Monday, February 7, 2011


OPERA REVIEW: NIXON IN CHINA
7 FEB/11

JOHN COULBOURN - QMI Agency
Rating: 4 out of 5

Wags of the time no doubt dismissed it as just another bull in a China shop story — but almost 40 years later, we look back at Richard Nixon's historic visit to China and are forced to conclude: Some bull. Some China shop.

And even while it began what has been a long slow thaw in relations between an isolated Communist China and the west, that visit also struck a few sympathetic chords in the world of opera, where spectacle plays as important a role as it does in politics. It started small, with the Houston Opera's 1987 première of a new work by composer John Adams and librettist Alice Goodman, titled NIXON IN CHINA. It documented, in highly theatrical form, the details of that ground breaking meeting between east and west, and the emotions that ran through it.

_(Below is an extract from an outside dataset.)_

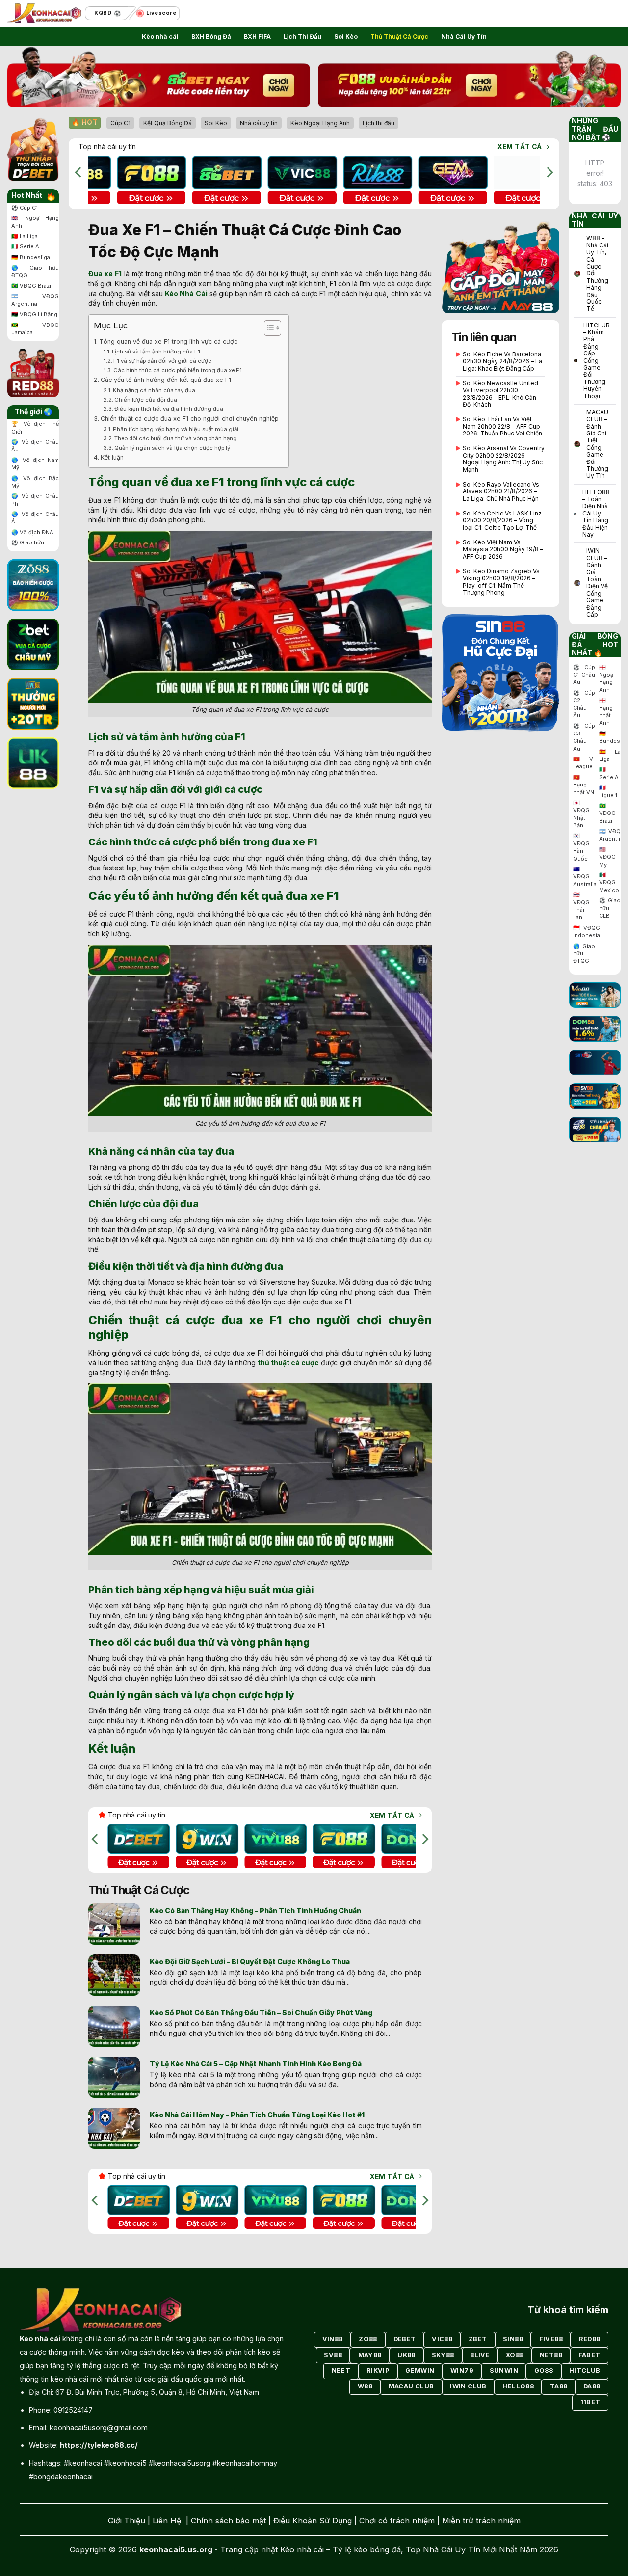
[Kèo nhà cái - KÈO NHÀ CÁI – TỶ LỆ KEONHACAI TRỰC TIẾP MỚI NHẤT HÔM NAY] (44, 13)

And something about it — nostalgia for what, in its time, was almost blanket news coverage, a growing taste for the rhythmic, repetitious work of iconic composers like Stravinsky and Glass or even an abiding love of the grand gesture — caught the collective imagination of a continent.

New productions have been popping up ever since. The latest of which is, almost coincidental with an opening at the Metropolitan Opera in New York, a  production that opened in Toronto under the aegis of the Canadian Opera Company at the Four Season's Centre Saturday, a co-production of several American opera companies. Directed by James Robinson, it's a pretty slick affair, featuring an often impressive set design by Allen Moyer, incorporating actual film footage shot during the visit, blended with an often impressive live cast, all of them treading (not always gracefully) a very fine line between character and caricature.

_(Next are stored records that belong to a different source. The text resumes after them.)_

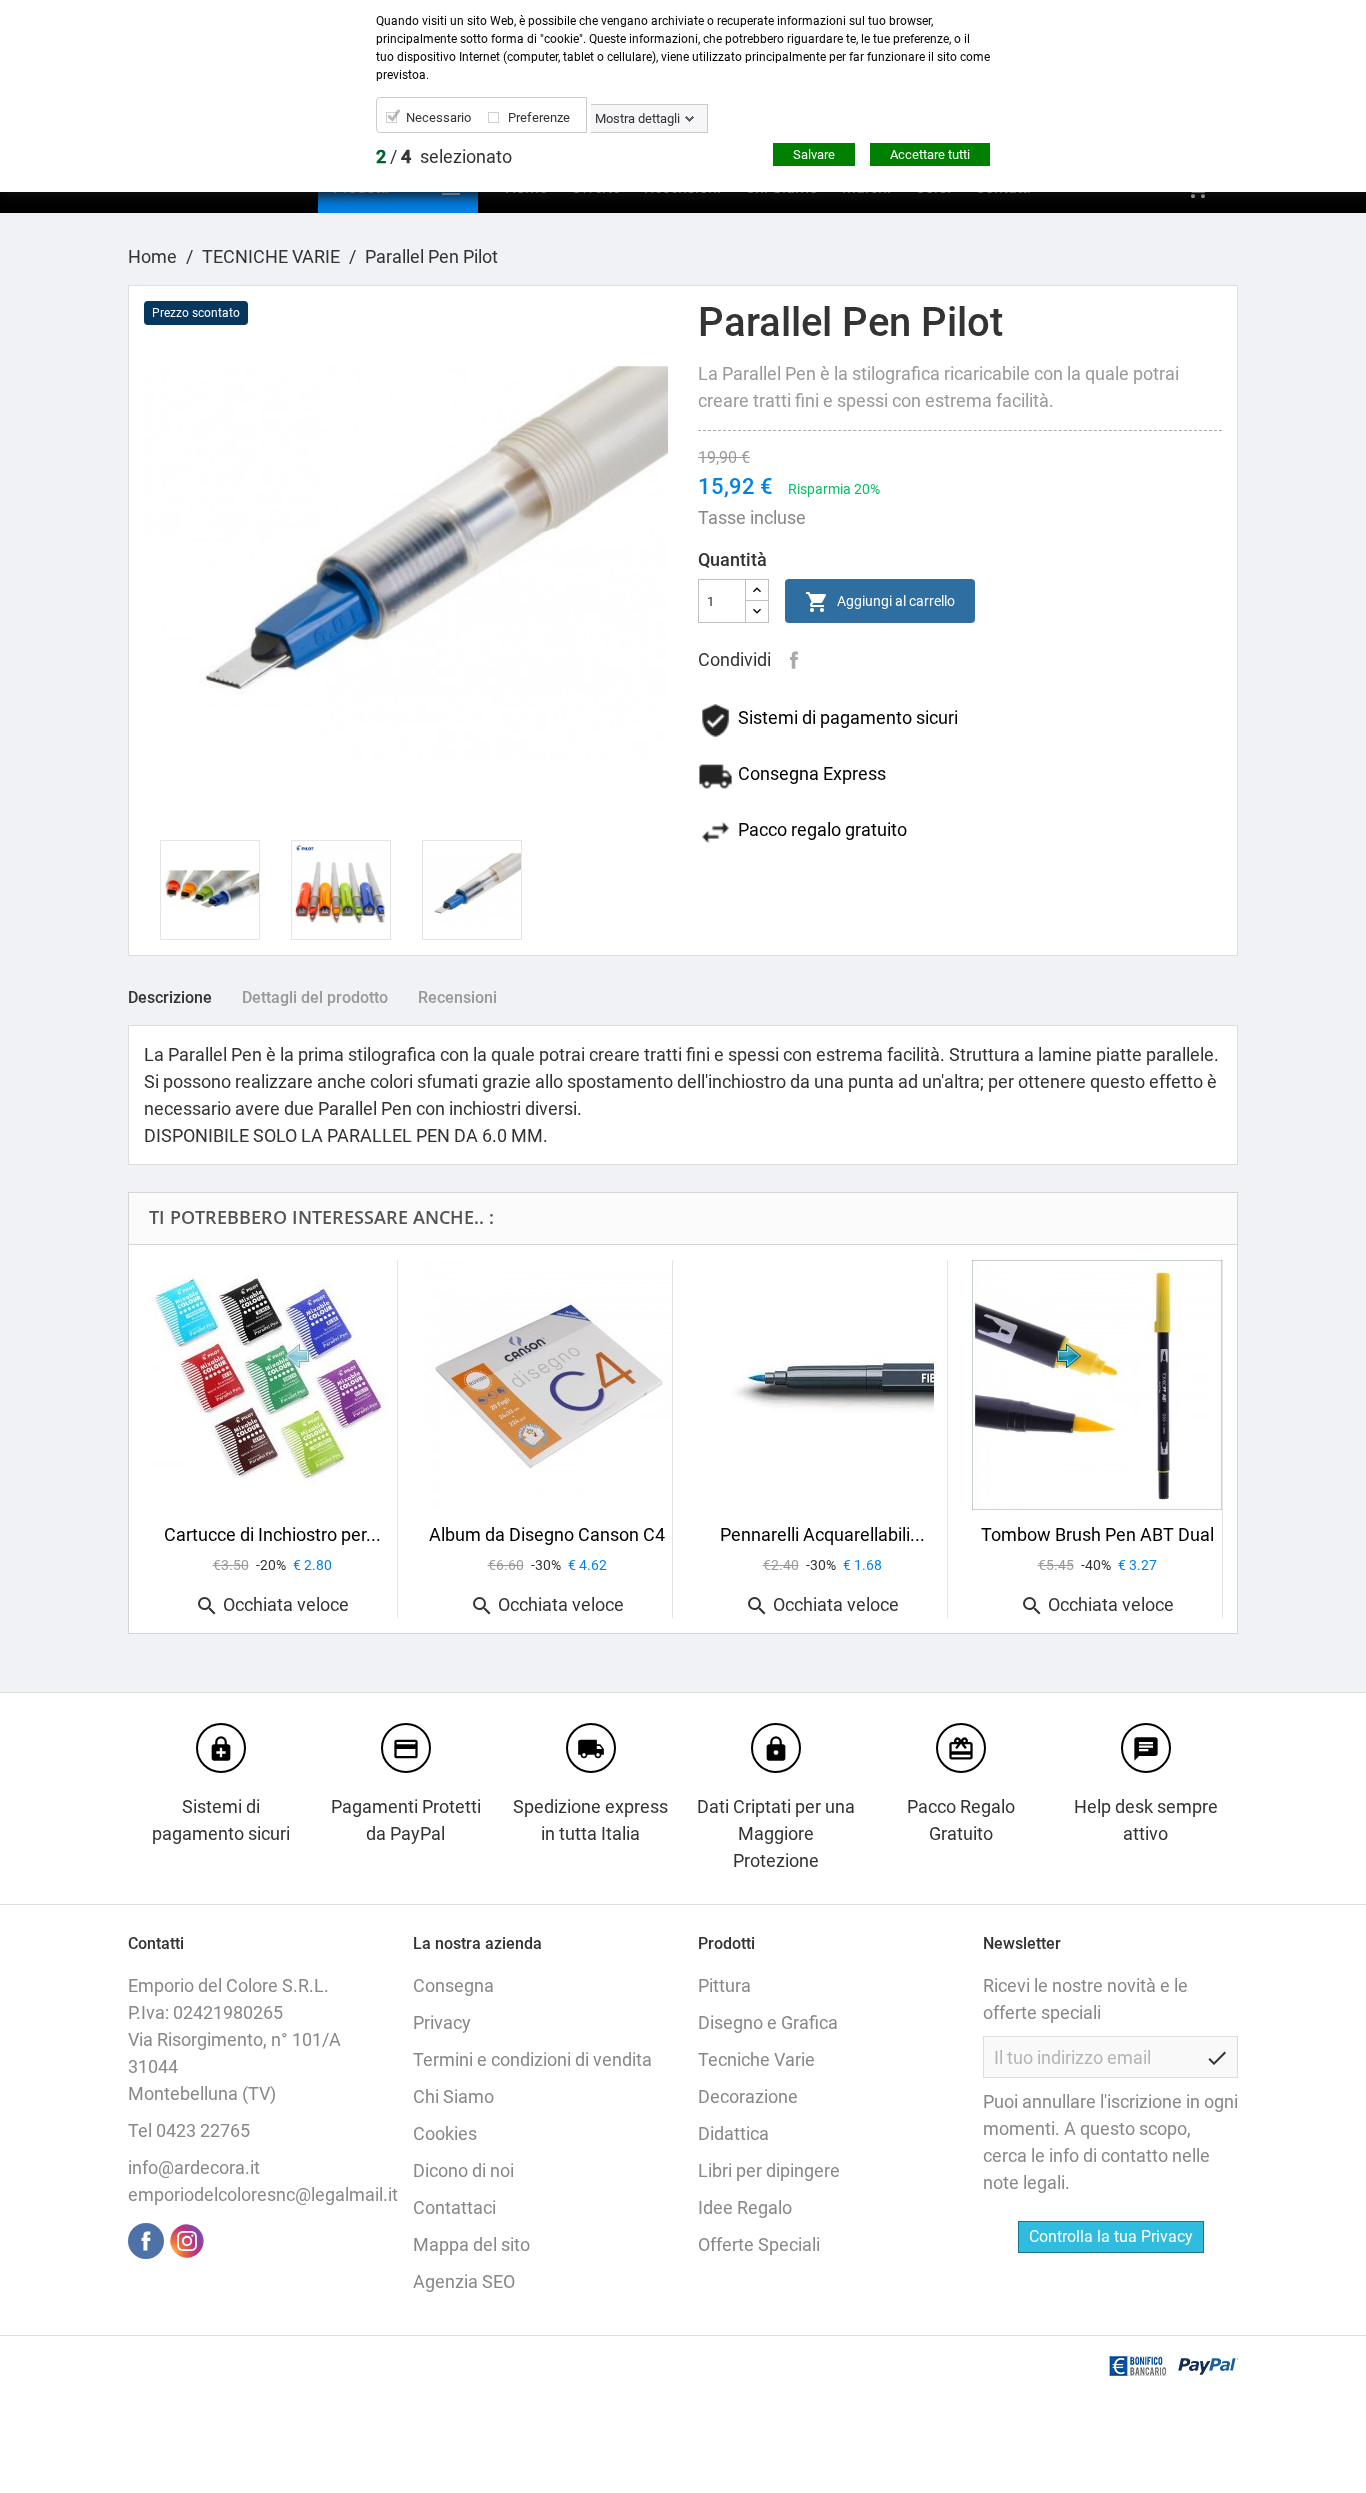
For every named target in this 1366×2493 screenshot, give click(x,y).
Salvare (814, 154)
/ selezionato (444, 156)
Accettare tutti (930, 154)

With baritone Robert Orth cast as Nixon and soprano Maria Kanyova as his wife Pat, the American contingent is rounded out by bass-baritone Thomas Hammons as a buffoonish Henry Kissinger. Meanwhile, on the Sino side, tenor Adrian Thompson is an aging Mao Tse-tung,  soprano Marisol Montalvo is his fiery wife Chiang Ch'ing and baritone Chen-Ye Yuan essays a dignified, even noble Chou En-Lai.

In an almost dreamlike way, it tells the story of mortals caught up in events they only suspect are far larger than themselves, and, overall, it makes for a biting, often funny meta-theatrical commentary on the flawed personalities involved. Which is not to say it doesn't have its touching moments. As Pat Nixon comes face to face with a world beyond her ken and conquers it by force of will, we feel the tectonic plates of two nations slowly shift.

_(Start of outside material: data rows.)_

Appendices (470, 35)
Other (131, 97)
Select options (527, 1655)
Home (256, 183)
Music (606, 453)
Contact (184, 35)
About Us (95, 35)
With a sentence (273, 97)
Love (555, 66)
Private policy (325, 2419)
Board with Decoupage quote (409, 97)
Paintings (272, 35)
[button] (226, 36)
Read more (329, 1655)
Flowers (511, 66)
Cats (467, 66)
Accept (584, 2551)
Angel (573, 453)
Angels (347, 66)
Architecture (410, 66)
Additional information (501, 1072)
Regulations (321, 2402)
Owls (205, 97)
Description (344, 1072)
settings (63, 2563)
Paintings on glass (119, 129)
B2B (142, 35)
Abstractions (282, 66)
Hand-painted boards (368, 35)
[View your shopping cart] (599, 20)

But while this staging does a fine job of capturing nostalgic elements, thanks to a good dozen or more TV screens, echoing the way the visit was watched by most of this hemisphere, there are major missteps. While much is made of the fact that footage shot during the actual visit is being used, don't expect to see a lot of it, for sadly, these screens never come together to present a single picture large enough to be seen at the back of the hall. It's grand spectacle with much of the spectacle underplayed.

And while Pablo Heras-Casado impresses in his company debut at the helm of the COC Orchestra, he fails to modulate his hardworking musicians as they labour through what proves to be a powerfully filmic score, to allow the singing to be heard. Even though it is sung in English, surtitles tell too much of this tale.

But, for all its flaws, in its blending of the very modern — conventional melody is an elusive commodity here — with some grand traditions — an extended ballet sequence takes on an opera buffo tone in its staging — it proves opera is far more than museum art.